[TASK INSTRUCTIONS] Copy the records below, from the line containing "Task: Choose the highlighted M: drive row" through the last line; leave out pictures.

(SUPPLIED DATA begins)

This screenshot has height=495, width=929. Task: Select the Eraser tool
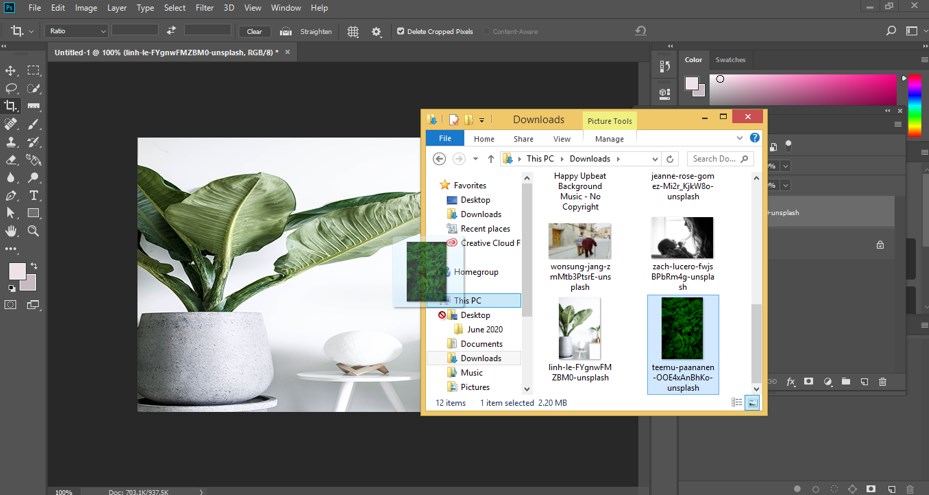click(11, 159)
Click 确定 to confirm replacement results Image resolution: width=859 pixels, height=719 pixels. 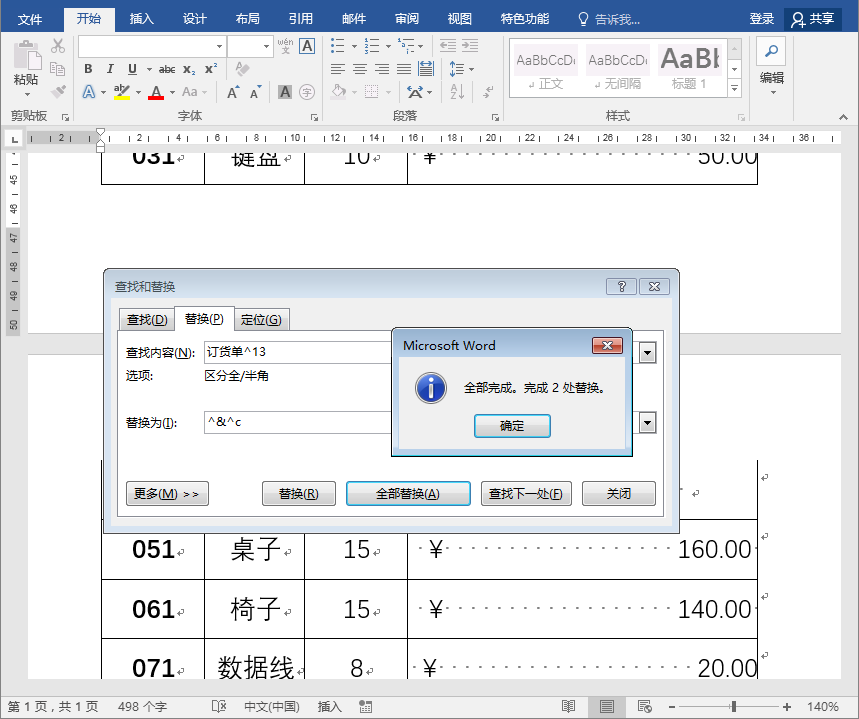click(512, 426)
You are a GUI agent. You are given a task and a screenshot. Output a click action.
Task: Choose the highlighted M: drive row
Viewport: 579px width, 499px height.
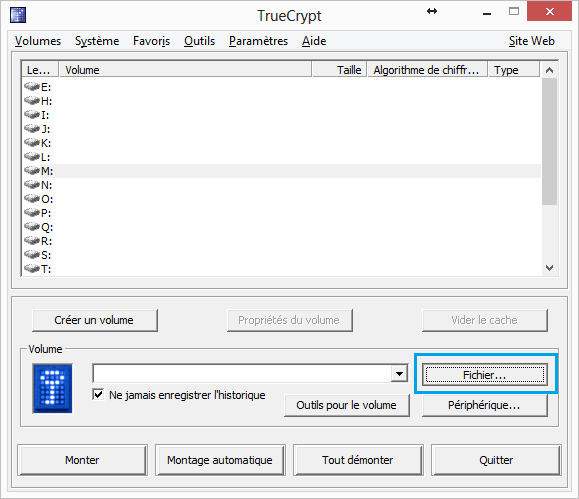(282, 171)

(SUPPLIED DATA ends)

[EXERCISE ANSWER]
Task: Choose the highlighted M: drive row
Viewport: 579px width, 499px height.
(282, 171)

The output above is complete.